The World Health Organisation (WHO) has granted prequalification status to the R21/Matrix-M malaria vaccine, expanding access to this crucial tool for preventing malaria in children.
The recommendation to use the vaccine came in October from the Strategic Advisory Group of Experts (SAGE) on Immunisation and the Malaria Policy Advisory Group. Prequalification is a prerequisite for UNICEF procurement and Gavi, the Vaccine Alliance funding support for deployment.
Developed by Oxford University and manufactured by the Serum Institute of India, the R21/Matrix-M vaccine is the second malaria vaccine to receive approval, following the RTS,S vaccine approved in 2021. The WHO emphasized that the unprecedented demand for the RTS,S vaccine will be met by the addition of the R21/Matrix-M vaccine, ensuring sufficient vaccine supply to benefit all children in malaria-prone regions.
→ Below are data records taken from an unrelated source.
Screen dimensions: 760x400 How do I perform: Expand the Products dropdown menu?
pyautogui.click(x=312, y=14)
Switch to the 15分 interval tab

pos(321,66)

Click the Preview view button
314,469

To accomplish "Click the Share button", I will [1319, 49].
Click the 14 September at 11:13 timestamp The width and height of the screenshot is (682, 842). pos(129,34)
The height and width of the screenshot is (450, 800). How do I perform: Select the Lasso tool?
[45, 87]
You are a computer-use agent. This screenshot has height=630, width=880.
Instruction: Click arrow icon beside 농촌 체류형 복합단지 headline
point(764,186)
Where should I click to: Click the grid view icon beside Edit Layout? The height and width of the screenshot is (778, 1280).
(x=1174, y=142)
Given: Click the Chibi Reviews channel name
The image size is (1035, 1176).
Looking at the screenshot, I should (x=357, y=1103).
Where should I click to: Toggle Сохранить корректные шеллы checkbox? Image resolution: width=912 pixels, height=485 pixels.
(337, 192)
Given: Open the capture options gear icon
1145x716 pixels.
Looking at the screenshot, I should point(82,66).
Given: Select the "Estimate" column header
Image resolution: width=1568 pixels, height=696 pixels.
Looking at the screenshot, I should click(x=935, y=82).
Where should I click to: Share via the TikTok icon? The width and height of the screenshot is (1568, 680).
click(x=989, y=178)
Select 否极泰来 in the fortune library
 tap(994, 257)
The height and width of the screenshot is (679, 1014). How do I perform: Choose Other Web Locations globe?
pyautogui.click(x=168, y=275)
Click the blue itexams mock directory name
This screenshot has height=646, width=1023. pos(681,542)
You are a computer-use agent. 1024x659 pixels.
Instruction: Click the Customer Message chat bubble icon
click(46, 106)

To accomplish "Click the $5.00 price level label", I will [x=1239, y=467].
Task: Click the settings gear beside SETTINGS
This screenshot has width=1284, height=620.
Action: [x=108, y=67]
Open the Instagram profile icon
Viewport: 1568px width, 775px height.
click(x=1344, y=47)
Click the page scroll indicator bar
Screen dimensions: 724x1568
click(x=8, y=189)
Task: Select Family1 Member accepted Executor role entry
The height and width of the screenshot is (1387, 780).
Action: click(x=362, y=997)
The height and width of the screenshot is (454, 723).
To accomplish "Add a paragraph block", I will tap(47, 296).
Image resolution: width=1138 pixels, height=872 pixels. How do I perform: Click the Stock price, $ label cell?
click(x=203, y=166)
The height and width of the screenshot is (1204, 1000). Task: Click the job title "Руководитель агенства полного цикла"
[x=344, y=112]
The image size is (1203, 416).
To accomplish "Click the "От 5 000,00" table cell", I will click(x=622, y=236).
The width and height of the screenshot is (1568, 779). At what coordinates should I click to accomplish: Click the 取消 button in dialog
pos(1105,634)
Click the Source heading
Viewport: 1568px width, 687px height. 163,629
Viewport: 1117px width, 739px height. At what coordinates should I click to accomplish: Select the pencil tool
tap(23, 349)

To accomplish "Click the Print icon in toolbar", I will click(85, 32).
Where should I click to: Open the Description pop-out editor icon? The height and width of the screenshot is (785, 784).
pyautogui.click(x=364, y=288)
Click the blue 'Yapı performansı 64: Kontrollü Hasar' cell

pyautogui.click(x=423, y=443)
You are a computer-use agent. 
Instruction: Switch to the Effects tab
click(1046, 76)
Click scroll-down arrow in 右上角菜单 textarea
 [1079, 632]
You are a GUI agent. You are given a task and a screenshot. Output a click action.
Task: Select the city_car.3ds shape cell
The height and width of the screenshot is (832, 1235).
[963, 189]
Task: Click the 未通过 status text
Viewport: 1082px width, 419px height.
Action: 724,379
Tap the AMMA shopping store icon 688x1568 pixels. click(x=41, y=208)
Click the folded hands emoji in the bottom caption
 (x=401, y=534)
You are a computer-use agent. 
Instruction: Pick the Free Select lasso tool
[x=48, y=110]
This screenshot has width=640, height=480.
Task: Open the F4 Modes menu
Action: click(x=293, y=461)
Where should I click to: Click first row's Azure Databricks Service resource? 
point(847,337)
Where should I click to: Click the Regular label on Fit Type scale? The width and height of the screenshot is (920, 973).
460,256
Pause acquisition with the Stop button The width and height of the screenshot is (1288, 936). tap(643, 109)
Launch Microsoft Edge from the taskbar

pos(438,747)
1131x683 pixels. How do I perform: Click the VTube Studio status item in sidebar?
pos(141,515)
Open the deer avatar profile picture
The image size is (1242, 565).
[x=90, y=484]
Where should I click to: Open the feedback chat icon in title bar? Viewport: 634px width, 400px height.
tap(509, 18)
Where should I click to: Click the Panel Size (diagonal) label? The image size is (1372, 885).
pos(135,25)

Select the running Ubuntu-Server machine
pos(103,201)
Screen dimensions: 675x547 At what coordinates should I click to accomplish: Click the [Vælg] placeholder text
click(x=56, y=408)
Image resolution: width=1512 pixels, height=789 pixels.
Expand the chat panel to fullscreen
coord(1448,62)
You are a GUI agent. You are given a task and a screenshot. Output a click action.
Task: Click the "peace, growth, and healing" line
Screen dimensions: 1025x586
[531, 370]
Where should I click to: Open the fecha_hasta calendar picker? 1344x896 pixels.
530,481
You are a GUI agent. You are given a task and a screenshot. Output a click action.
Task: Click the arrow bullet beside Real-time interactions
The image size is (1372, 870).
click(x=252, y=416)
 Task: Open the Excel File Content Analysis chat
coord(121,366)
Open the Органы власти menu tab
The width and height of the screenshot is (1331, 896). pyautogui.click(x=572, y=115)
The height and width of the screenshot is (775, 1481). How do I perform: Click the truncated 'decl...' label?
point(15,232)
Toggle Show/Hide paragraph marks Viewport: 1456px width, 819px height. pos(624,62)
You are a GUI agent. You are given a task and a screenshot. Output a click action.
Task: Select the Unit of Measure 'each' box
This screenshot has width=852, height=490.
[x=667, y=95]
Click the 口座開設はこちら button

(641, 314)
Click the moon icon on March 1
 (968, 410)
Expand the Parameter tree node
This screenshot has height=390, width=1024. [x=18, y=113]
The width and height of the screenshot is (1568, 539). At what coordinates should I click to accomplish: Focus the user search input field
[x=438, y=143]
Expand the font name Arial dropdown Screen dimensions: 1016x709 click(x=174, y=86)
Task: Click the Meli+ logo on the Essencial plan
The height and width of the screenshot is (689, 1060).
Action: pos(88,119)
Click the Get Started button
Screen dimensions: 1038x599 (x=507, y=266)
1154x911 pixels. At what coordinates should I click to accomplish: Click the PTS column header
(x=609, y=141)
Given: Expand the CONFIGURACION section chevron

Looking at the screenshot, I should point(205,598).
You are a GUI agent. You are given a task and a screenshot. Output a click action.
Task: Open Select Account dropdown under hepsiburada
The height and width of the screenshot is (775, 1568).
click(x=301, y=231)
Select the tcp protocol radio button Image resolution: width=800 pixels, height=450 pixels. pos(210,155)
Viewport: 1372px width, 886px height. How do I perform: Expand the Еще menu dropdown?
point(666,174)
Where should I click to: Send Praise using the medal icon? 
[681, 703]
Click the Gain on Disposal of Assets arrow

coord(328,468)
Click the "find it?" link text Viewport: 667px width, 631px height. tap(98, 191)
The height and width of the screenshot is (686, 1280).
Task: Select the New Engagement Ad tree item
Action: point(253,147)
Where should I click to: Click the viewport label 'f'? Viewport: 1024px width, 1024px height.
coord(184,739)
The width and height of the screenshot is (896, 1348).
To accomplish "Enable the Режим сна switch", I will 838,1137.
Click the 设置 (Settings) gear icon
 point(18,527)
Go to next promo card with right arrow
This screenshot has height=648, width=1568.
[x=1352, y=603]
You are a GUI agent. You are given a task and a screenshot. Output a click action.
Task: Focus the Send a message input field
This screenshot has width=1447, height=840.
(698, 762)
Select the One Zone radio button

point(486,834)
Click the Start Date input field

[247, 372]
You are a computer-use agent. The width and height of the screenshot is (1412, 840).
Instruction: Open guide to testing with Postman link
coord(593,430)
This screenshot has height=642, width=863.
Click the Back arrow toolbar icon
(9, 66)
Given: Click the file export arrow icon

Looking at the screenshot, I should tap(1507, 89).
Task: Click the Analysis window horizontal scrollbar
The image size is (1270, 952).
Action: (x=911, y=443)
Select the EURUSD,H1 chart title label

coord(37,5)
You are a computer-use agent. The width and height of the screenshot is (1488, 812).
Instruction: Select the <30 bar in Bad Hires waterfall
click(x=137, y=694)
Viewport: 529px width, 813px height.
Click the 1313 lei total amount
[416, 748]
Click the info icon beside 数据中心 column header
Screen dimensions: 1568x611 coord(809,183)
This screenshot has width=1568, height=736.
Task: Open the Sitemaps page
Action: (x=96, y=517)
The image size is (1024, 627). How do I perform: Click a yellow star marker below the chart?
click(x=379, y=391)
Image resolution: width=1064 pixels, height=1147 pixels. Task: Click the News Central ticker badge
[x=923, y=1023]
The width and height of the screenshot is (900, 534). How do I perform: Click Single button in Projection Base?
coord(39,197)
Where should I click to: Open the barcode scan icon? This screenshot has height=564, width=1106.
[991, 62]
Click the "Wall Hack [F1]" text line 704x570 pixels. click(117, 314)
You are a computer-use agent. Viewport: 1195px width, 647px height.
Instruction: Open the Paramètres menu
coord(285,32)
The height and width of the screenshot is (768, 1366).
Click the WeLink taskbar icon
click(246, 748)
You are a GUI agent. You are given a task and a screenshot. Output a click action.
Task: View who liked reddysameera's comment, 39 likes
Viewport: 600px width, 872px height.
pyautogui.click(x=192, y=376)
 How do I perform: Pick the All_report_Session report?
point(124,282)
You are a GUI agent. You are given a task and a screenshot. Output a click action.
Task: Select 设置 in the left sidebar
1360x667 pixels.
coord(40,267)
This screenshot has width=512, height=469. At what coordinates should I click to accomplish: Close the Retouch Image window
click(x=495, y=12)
Both vaccines have demonstrated safety and effectiveness in preventing malaria in children, holding the potential for significant public health impact.
Malaria disproportionately affects children in the African Region, causing nearly half a million deaths annually, with Nigeria contributing significantly to the global malaria burden.
The prequalification of the R21/Matrix-M vaccine is a milestone in WHO’s commitment to global immunisation programs’ safety and efficacy. The move is seen as another crucial step towards eradicating malaria, offering hope for a healthier, more resilient future, free from the threat of this disease. The Director of the Department of Regulation and Prequalification at WHO, Rogério Gaspar, highlighted the importance of ensuring greater access to safe and quality health products, a core aspect of WHO’s evaluation process.
Kate O’Brien, the Director of the Department of Immunisation, Vaccines, and Biologicals, affirmed the relentless commitment to malaria eradication, marking a united effort with partners for a malaria-free future where lives are shielded from the disease’s threat.